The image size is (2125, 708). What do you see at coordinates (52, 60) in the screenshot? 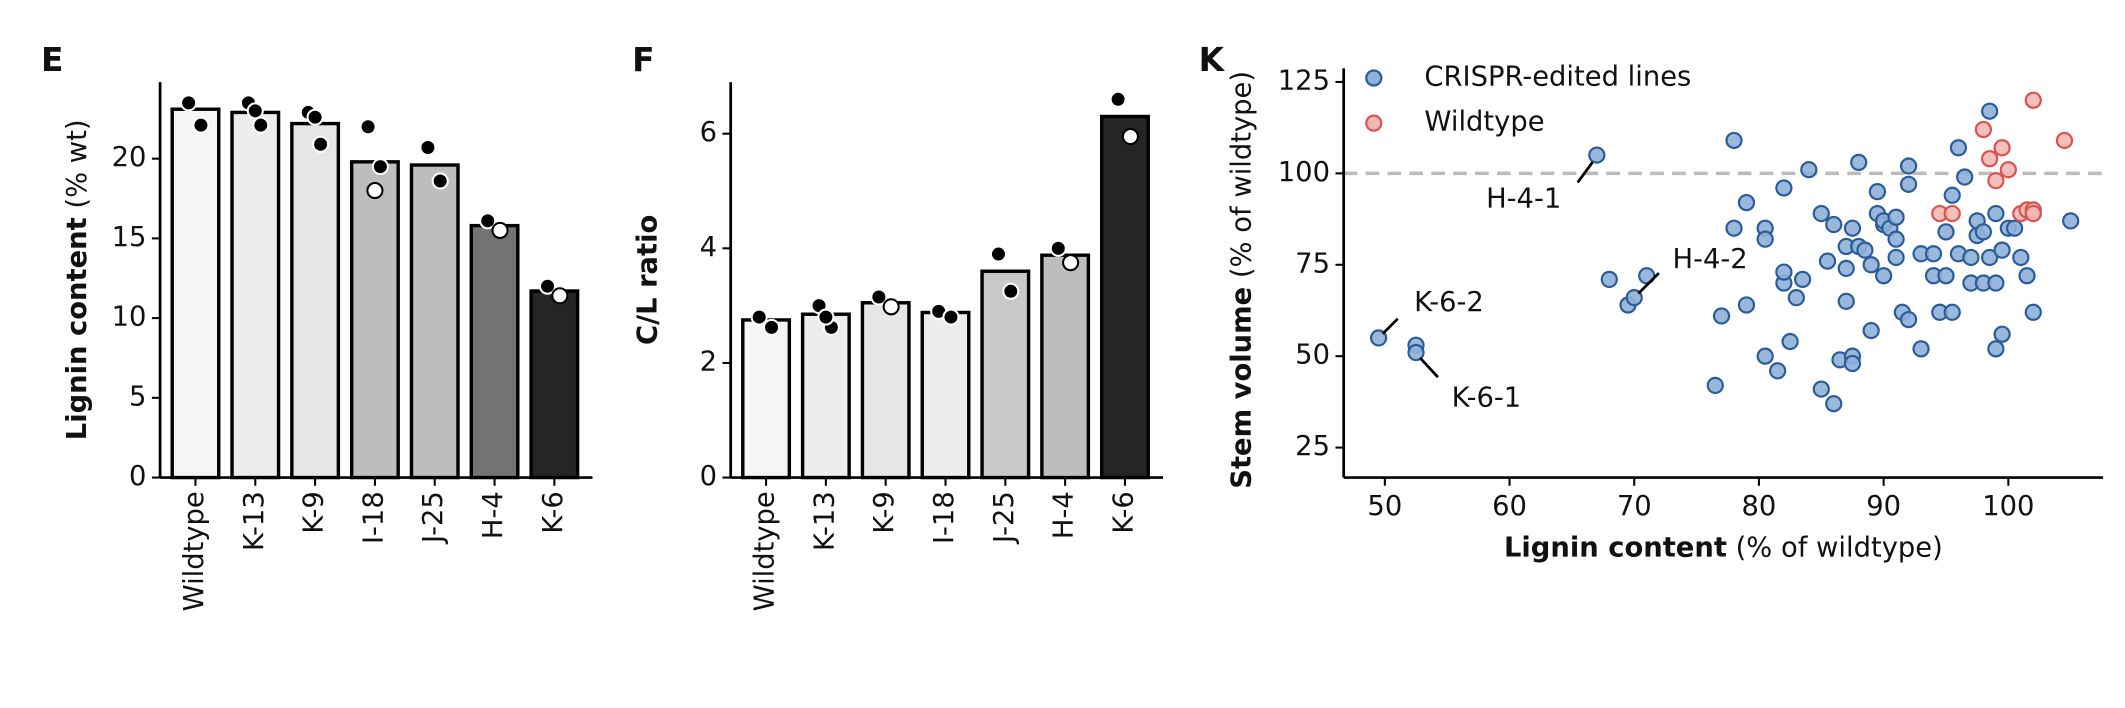
I see `panel-label: E` at bounding box center [52, 60].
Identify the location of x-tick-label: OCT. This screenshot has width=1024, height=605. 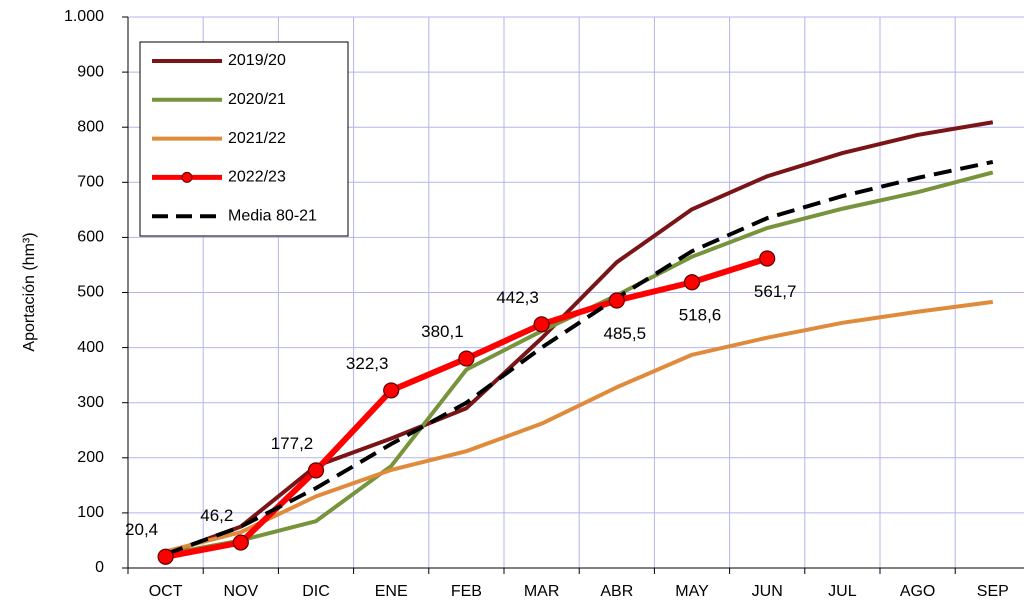
(166, 592).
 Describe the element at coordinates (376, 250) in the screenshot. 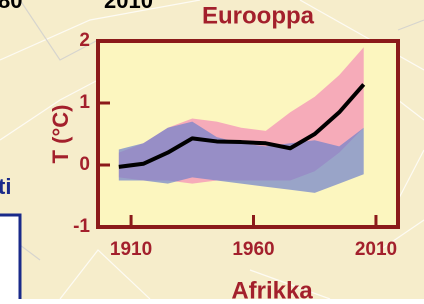

I see `x-tick-label: 2010` at that location.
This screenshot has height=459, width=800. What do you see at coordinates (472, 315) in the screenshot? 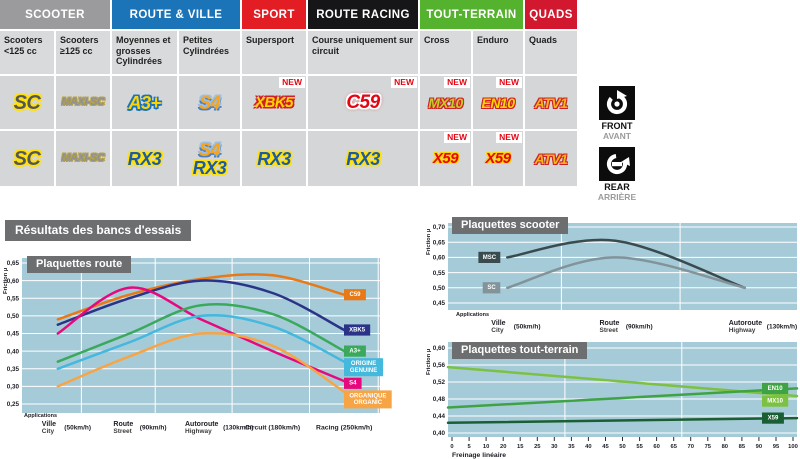
I see `applications-label: Applications` at bounding box center [472, 315].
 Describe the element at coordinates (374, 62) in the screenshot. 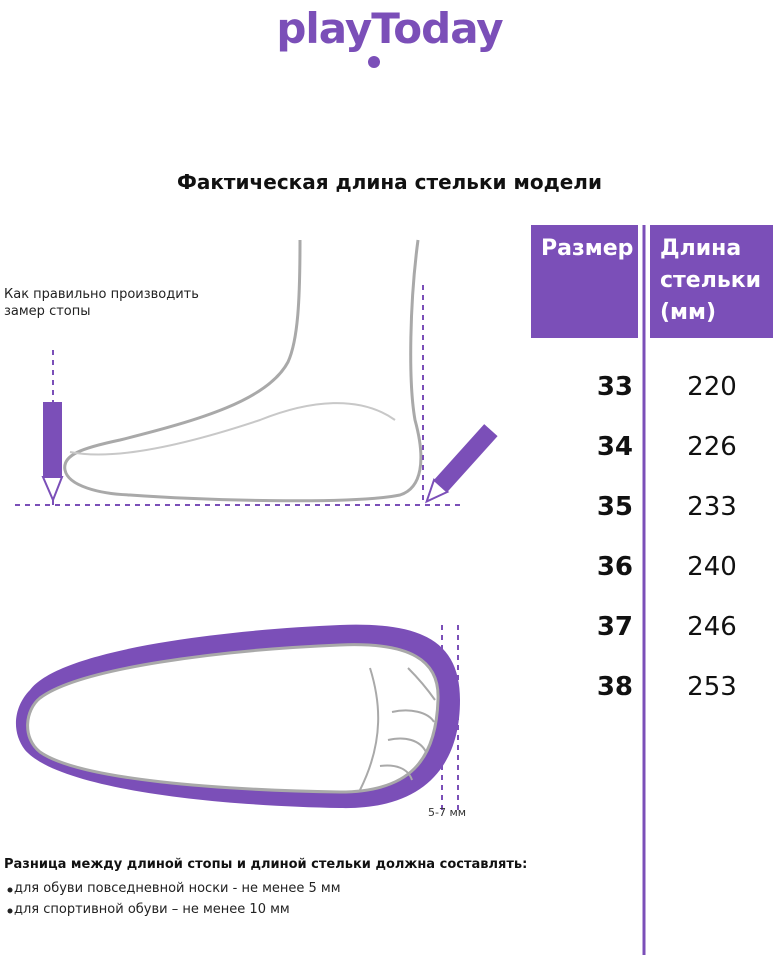

I see `logo-dot` at that location.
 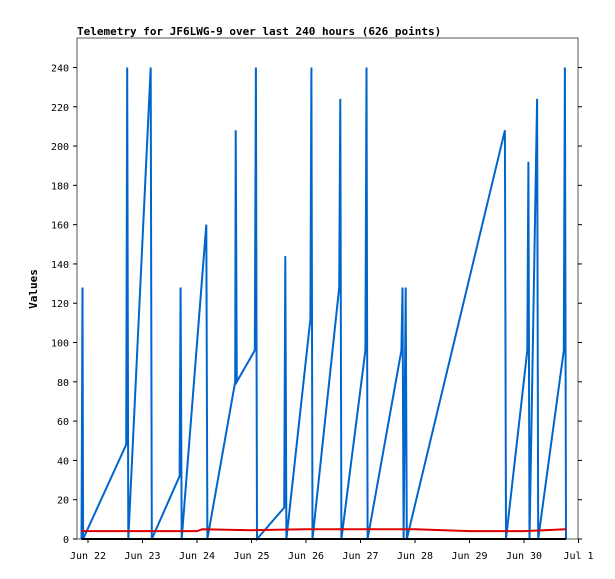 I want to click on x-tick-label: Jun 29, so click(x=469, y=556).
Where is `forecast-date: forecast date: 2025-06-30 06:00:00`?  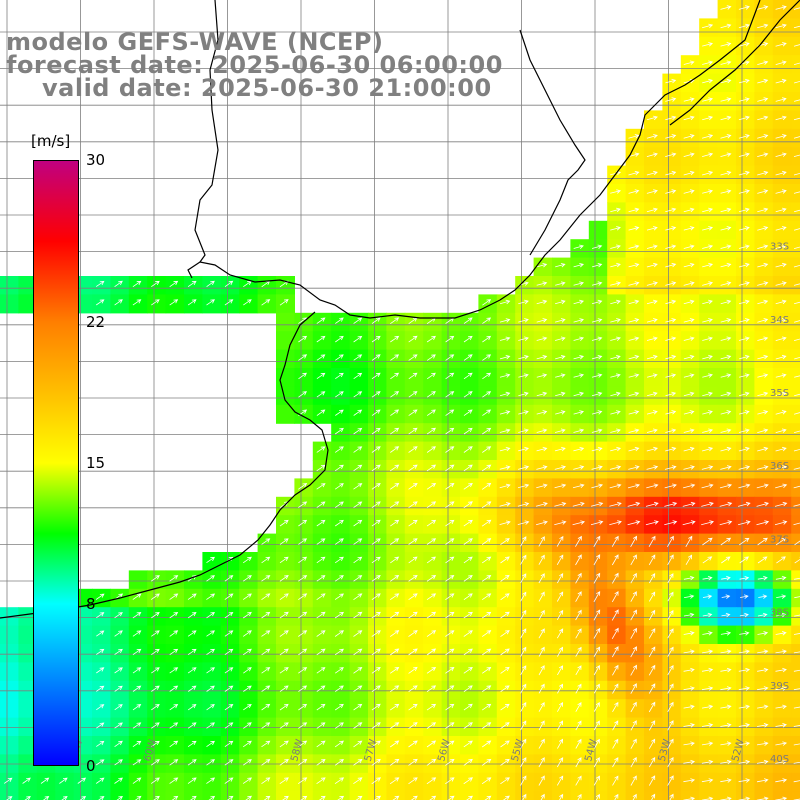
forecast-date: forecast date: 2025-06-30 06:00:00 is located at coordinates (254, 65).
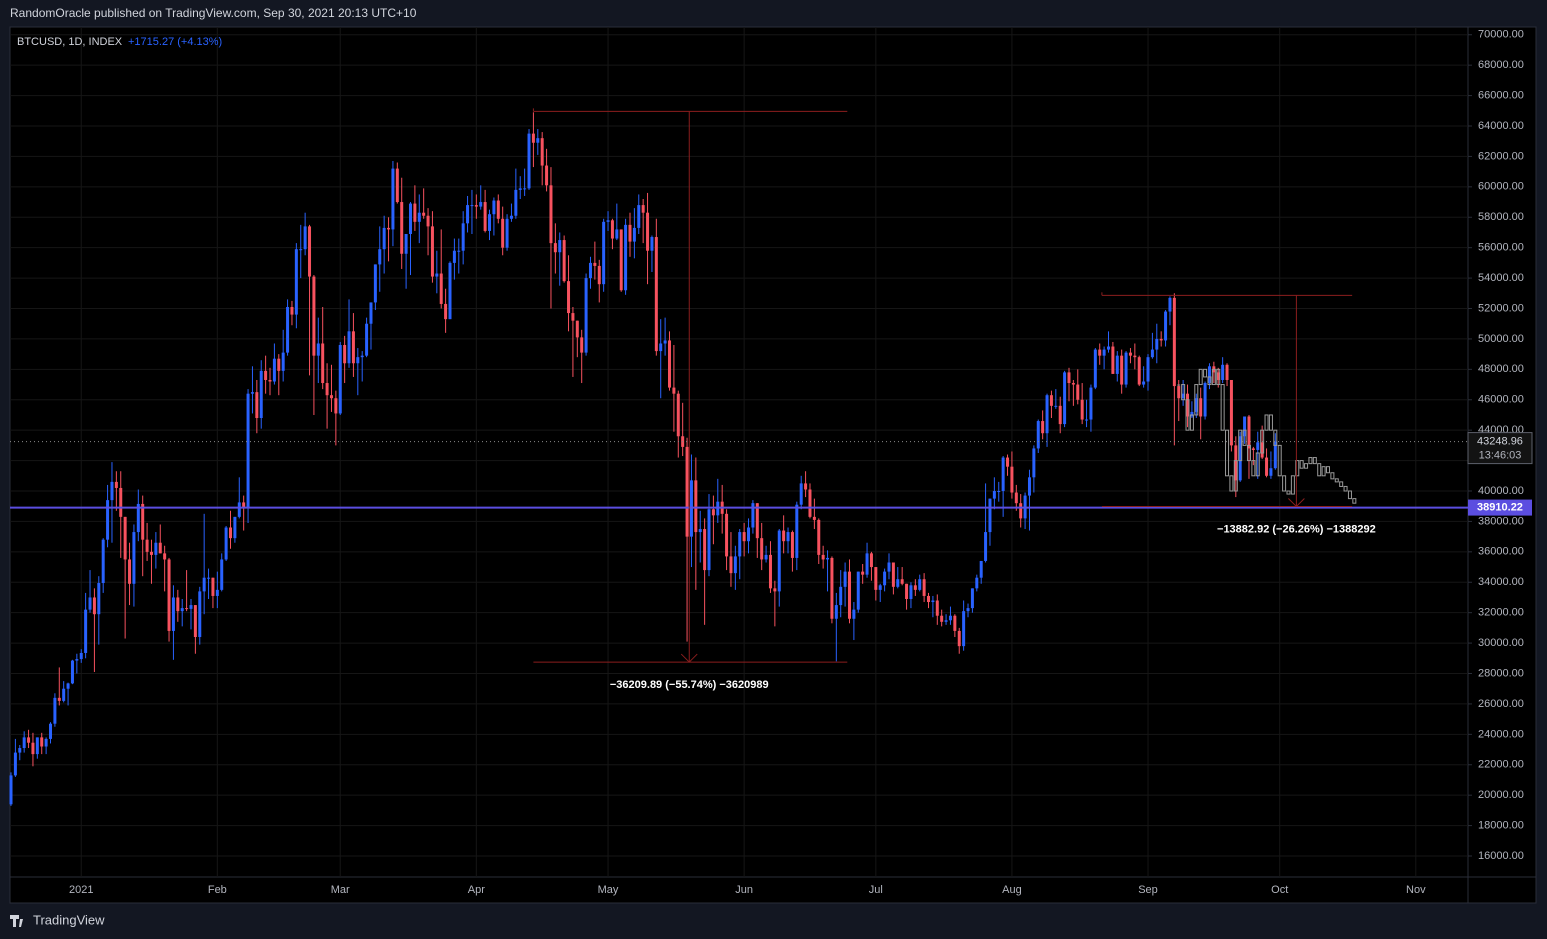  I want to click on hline-price-box, so click(1500, 508).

__________________________________________________

Copy every one of the records above word for word, leaving out the pictures.

The image size is (2125, 708). What do you see at coordinates (52, 60) in the screenshot? 
I see `panel-label: E` at bounding box center [52, 60].
Identify the location of x-tick-label: OCT. This screenshot has width=1024, height=605. 
(166, 592).
 Describe the element at coordinates (376, 250) in the screenshot. 

I see `x-tick-label: 2010` at that location.
This screenshot has height=459, width=800. What do you see at coordinates (472, 315) in the screenshot? 
I see `applications-label: Applications` at bounding box center [472, 315].
 Describe the element at coordinates (374, 62) in the screenshot. 

I see `logo-dot` at that location.
  I want to click on x-tick-label: Jun 29, so click(x=469, y=556).
Where is `forecast-date: forecast date: 2025-06-30 06:00:00`?  
forecast-date: forecast date: 2025-06-30 06:00:00 is located at coordinates (254, 65).
  I want to click on hline-price-box, so click(1500, 508).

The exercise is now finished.